Partially Overlapping Gestures
Several conditions of a gesture definition can be partially
or fully contained in another gesture definition. This might
be intentional (e.g. if composition is not supported nor preferred) or unintentional (e.g. if two different gestures start
with the same movement). Keeping track of multiple partial
matches is a complex mechanism that is supported by some
approaches, intentionally blocked by others (e.g. Proton) or
ignored by some approaches.
Readability
Kammer et al. [13, 12] identified that gesture definitions are
more readable when understandable keywords are used. They
present a statistical evaluation of the readability of various
gesture languages which has been conducted with a number
of students in a class setting. In contrast to the readability, they further define complexity as the number of syntactic
rules that need to be followed for a correct gesture description, including for example the number of brackets, colons
or semicolons. Languages with a larger number of syntactic
rules are perceived to be more complex. However, it should
be noted that the complexity of a language as defined by
Kammer et al. is different from the level of support to form
complex gestures and we opted to include their definition under the readability criterion.
Segmentation
A stream of sensor input events might not contain explicit
hints about the start and end of a gesture. The segmentation concern (also called gesture spotting) gains importance
given the trend towards the continuous capturing and freeair interaction such as the Kinect sensor and Z-touch [25],
where a single event stream can contain many potential start
events. The difficulty of gesture segmentation manifests itself when one cannot know beforehand which potential start
events should be used until a middle or even an end candidate event is found to form the decisive gesture trajectory. It
is possible that potential begin and end events can still be replaced by better future events. For instance, how does one
decide when a flick right gesture (in free air) starts or ends
without any knowledge about the future? This generates a lot
of gesture candidates and increases the computational complexity. Some approaches tackle this issue by using a velocity heuristic with a slack variable (i.e. a global constant
defined by the developer) or by applying an efficient incremental computing engine. However most language-based approaches are lacking this functionality. Many solutions make
use of a garbage gesture model to increase the accuracy of the
gesture segmentation process.
Negation
Negation is a feature that allows developers to express a context that should not be true in a particular gesture definition.
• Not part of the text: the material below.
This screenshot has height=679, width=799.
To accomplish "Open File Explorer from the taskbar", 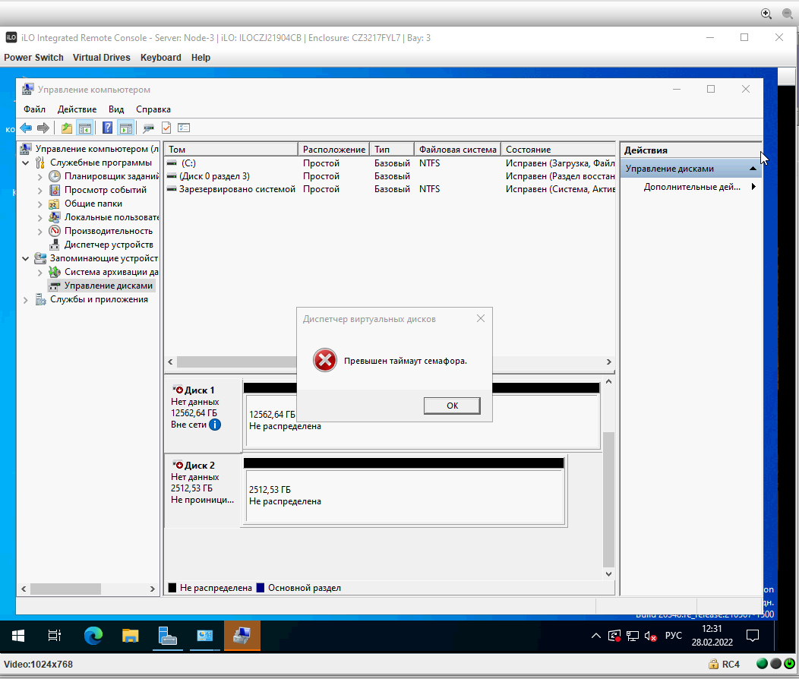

Many approaches partially support this feature by requiring a
strict sequence of events, implying that no other events should
happen in between. However, it is still crucial to be able to describe explicit negation for some scenarios such as that there
should be no other finger in the spatial neighbourhood or a
finger should not have moved up before the start of a gesture.
Other approaches try to use a garbage state in their gesture
model to reduce false positives. This garbage state is similar to silence models in speech processing and captures nongestures by “stealing” partial gesture state and resetting the
recognition process.
Event Expiration
The expiration of input events is required to keep the memory
and processing complexity within certain limits. The manual maintenance of events is a complex task and most frameworks offer at least a simple heuristic to automatically expire
old events. In multi-touch frameworks, a frequently used approach is to keep track of events from the first touch down
event to the last touch up of any finger. This might introduce
some issues when dealing with multiple users if there is always at least one active finger touching the table. Another
approach is to use a timeout parameter, effectively creating
a sliding window solution. An advantage of this approach is
that the maximum memory usage is predefined, however a
slack value is required. A static analysis of the gesture definitions could help to avoid the need for such a static value.
Online Gestures
Some gestures such as a pinch gesture for zooming require
feedback while the gesture is being performed. These socalled online gestures can be supported in a framework by
allowing small online gesture definitions or by providing advanced constructs that offer a callback mechanism with a percentage of the progress of the larger gesture. Note that small
online gesture definitions are linked with the segmentation
criterion which defines that gestures can form part of a continuous event stream without an explicit begin and end condition.
Concurrent Interaction
Offline Gestures
In order to allow concurrent interaction, one has to keep track
of multiple partial instances of a gesture recognition process.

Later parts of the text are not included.